---------- PAGE EXCERPT ----------

In all honesty, though I have questioned why and wondered what we had done to cause the various problems we’ve faced, I have not been angry at God. To me, He is my creator. He is omniscient. He knows best why He allows the storms to happen. He knows how all things will work out for good even though I don’t like the bumps in the road. (see Romans 8:28) And, like Job said, shall we not accept and endure the trials just as we gladly accept our many blessings? (see Job 2:10)
Often, these difficulties can only be viewed through the perspective of a rear-view mirror with amazement at how the Lord has walked with us, even carried us, through all of life. And, I have found that even in the most difficult situations, including the loss of our daughter, Jenn, there was always something to be learned from living through the pain. For they were trials by which I gained a greater wisdom and understanding, even empathy for others, that I would not have earned had I not gone through adversity.

---------- RECORDS SHOWN ----------

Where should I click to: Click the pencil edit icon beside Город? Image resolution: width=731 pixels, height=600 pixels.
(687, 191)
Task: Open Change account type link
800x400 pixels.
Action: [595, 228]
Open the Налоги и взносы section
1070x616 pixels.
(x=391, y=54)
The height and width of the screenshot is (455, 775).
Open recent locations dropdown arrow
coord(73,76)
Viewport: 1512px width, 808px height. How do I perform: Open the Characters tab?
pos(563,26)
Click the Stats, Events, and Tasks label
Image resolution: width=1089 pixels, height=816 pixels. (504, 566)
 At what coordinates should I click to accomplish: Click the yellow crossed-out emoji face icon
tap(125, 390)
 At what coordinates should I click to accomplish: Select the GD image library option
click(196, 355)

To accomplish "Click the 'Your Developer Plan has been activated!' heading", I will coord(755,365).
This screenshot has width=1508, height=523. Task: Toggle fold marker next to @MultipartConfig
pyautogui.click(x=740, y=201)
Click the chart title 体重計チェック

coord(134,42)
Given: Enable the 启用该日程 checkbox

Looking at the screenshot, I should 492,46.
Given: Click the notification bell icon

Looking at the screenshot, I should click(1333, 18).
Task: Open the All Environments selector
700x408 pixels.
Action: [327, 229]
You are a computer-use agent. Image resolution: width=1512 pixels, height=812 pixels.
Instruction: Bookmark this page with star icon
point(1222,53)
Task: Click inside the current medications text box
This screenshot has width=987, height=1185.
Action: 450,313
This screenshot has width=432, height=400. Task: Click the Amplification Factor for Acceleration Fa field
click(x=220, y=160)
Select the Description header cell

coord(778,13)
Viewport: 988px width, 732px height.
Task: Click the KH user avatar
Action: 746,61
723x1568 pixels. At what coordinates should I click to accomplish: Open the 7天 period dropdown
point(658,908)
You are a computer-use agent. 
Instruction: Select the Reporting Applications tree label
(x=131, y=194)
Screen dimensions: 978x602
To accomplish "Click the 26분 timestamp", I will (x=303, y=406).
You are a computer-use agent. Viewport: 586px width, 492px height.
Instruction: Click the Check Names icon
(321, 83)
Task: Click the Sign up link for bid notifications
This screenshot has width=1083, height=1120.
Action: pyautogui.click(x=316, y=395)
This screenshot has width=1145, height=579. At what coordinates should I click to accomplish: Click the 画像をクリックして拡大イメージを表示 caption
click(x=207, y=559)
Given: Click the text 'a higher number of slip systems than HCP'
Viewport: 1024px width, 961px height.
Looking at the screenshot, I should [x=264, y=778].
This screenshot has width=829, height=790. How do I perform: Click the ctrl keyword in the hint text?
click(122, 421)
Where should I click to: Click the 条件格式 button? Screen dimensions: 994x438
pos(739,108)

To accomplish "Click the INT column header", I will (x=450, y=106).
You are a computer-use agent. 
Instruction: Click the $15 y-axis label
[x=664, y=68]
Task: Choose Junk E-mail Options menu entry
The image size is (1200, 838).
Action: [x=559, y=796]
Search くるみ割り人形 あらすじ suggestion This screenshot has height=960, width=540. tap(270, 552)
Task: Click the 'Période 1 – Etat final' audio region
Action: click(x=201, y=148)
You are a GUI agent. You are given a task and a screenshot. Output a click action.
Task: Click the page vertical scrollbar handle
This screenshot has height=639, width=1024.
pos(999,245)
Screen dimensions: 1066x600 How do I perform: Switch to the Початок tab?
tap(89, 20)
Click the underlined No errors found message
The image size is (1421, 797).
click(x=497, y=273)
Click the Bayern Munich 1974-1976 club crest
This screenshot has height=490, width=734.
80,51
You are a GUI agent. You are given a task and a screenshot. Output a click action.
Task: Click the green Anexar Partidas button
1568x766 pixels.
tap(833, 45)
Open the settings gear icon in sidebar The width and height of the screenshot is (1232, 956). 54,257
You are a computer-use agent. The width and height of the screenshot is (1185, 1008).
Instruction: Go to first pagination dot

----------

__REQUIRED ACTION 1__. In the reflection on hardship and faith, what is the name of the daughter who was lost?
__REQUIRED ACTION 2__. From the reflection on hardship and faith, pull out everything from "Often, these difficulties" down to "gone through adversity.", word for word.

__RESPONSE AREA 1__. Jenn

__RESPONSE AREA 2__.
Often, these difficulties can only be viewed through the perspective of a rear-view mirror with amazement at how the Lord has walked with us, even carried us, through all of life. And, I have found that even in the most difficult situations, including the loss of our daughter, Jenn, there was always something to be learned from living through the pain. For they were trials by which I gained a greater wisdom and understanding, even empathy for others, that I would not have earned had I not gone through adversity.